2016-07-19 9:44 SCHED_DEADLINE cpudeadline.{h,c} fixup Tommaso Cucinotta
@ 2016-07-19 9:44 ` Tommaso Cucinotta
2016-08-02 11:38 ` Juri Lelli
2016-08-08 14:04 ` Peter Zijlstra
0 siblings, 2 replies; 8+ messages in thread
From: Tommaso Cucinotta @ 2016-07-19 9:44 UTC (permalink / raw)
To: Luca Abeni, Juri Lelli, Peter Zijlstra, Ingo Molnar
Cc: linux-kernel, linux-dl, Tommaso Cucinotta, Juri Lelli
This change achieves up to 10% of speed-up for cpudl_set() calls, as
measured with a andomly generated workload of 1K,10K,100K random heap
insertions and deletions (75% cpudl_set() calls with is_valid=1 and
25% with is_valid=0), and randomly generated cpu IDs, with up to 256
CPUs, as measured on an Intel Core2 Duo.
Cc: Peter Zijlstra <peterz@infradead.org>
Cc: Juri Lelli <juri.lelli@arm.com>
Cc: Luca Abeni <luca.abeni@unitn.it>
Reviewed-by: Luca Abeni <luca.abeni@unitn.it>
Signed-off-by: Tommaso Cucinotta <tommaso.cucinotta@sssup.it>
---
kernel/sched/cpudeadline.c | 114 +++++++++++++++++++++++++++------------------
1 file changed, 69 insertions(+), 45 deletions(-)

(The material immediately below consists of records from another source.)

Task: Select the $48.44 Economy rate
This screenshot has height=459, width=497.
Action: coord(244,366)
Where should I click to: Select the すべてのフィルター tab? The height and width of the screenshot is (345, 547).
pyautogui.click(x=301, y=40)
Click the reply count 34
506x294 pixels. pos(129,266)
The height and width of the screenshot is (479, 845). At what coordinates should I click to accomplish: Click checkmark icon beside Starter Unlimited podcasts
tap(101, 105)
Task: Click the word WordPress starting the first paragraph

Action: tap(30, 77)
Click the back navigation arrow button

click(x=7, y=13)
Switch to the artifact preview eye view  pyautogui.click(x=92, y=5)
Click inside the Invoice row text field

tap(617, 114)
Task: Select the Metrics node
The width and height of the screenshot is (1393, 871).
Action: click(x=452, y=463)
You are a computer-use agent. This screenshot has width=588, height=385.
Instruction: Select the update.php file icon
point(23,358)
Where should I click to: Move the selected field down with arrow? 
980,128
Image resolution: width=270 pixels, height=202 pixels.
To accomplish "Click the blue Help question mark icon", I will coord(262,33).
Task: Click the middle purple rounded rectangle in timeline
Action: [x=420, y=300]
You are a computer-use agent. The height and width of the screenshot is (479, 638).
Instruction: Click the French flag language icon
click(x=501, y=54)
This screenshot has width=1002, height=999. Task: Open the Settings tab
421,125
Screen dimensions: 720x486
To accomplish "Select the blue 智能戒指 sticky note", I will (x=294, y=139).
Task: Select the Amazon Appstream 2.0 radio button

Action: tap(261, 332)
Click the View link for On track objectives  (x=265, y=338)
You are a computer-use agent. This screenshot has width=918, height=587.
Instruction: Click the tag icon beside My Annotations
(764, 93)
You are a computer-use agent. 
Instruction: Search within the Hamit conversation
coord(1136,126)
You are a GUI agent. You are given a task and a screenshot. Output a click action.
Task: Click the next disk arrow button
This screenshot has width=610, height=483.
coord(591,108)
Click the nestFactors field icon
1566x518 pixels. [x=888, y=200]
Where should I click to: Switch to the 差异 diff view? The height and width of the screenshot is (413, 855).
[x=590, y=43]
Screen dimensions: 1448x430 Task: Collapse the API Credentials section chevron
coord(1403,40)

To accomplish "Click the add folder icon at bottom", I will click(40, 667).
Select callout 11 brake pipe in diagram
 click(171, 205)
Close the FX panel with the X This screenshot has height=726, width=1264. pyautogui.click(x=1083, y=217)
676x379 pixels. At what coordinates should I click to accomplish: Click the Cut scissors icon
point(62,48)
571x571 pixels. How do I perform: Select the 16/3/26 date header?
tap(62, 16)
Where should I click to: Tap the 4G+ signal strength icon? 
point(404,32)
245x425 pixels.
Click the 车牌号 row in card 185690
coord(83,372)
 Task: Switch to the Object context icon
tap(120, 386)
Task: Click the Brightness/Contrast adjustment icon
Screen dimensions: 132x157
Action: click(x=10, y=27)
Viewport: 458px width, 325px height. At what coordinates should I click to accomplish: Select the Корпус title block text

diff --git a/kernel/sched/cpudeadline.c b/kernel/sched/cpudeadline.c
index 3c42702..60f933a 100644
--- a/kernel/sched/cpudeadline.c
+++ b/kernel/sched/cpudeadline.c
@@ -31,60 +31,82 @@ static inline int right_child(int i)
return (i << 1) + 2;
}
-static void cpudl_exchange(struct cpudl *cp, int a, int b)
-{
- int cpu_a = cp->elements[a].cpu, cpu_b = cp->elements[b].cpu;
-
- swap(cp->elements[a].cpu, cp->elements[b].cpu);
- swap(cp->elements[a].dl , cp->elements[b].dl );
-
- swap(cp->elements[cpu_a].idx, cp->elements[cpu_b].idx);
-}
-
static void cpudl_heapify_down(struct cpudl *cp, int idx)
{
int l, r, largest;
+ int orig_cpu = cp->elements[idx].cpu;
+ u64 orig_dl = cp->elements[idx].dl;
+
+ if (left_child(idx) >= cp->size)
+ return;
+
/* adapted from lib/prio_heap.c */
while(1) {
+ u64 largest_dl;
l = left_child(idx);
r = right_child(idx);
largest = idx;
+ largest_dl = orig_dl;
- if ((l < cp->size) && dl_time_before(cp->elements[idx].dl,
- cp->elements[l].dl))
+ if ((l < cp->size) && dl_time_before(orig_dl, cp->elements[l].dl)) {
largest = l;
- if ((r < cp->size) && dl_time_before(cp->elements[largest].dl,
- cp->elements[r].dl))
+ largest_dl = cp->elements[l].dl;
+ }
+ if ((r < cp->size) && dl_time_before(largest_dl, cp->elements[r].dl))
largest = r;
+
if (largest == idx)
break;
- /* Push idx down the heap one level and bump one up */
- cpudl_exchange(cp, largest, idx);
+ /* pull largest child onto idx */
+ cp->elements[idx].cpu = cp->elements[largest].cpu;
+ cp->elements[idx].dl = cp->elements[largest].dl;
+ cp->elements[cp->elements[idx].cpu].idx = idx;
idx = largest;
}
+ /* actual push down of saved original values orig_* */
+ cp->elements[idx].cpu = orig_cpu;
+ cp->elements[idx].dl = orig_dl;
+ cp->elements[cp->elements[idx].cpu].idx = idx;
}
static void cpudl_heapify_up(struct cpudl *cp, int idx)
{
- while (idx > 0 && dl_time_before(cp->elements[parent(idx)].dl,
- cp->elements[idx].dl)) {
- cpudl_exchange(cp, idx, parent(idx));
- idx = parent(idx);
- }
+ int p;
+
+ int orig_cpu = cp->elements[idx].cpu;
+ u64 orig_dl = cp->elements[idx].dl;
+
+ if (idx == 0)
+ return;
+
+ do {
+ p = parent(idx);
+ if (dl_time_before(cp->elements[idx].dl, cp->elements[p].dl))
+ break;
+ /* pull parent onto idx */
+ cp->elements[idx].cpu = cp->elements[p].cpu;
+ cp->elements[idx].dl = cp->elements[p].dl;
+ cp->elements[cp->elements[idx].cpu].idx = idx;
+ idx = p;
+ } while (idx != 0);
+ /* actual push up of saved original values orig_* */
+ cp->elements[idx].cpu = orig_cpu;
+ cp->elements[idx].dl = orig_dl;
+ cp->elements[cp->elements[idx].cpu].idx = idx;
}
-static void cpudl_change_key(struct cpudl *cp, int idx, u64 new_dl)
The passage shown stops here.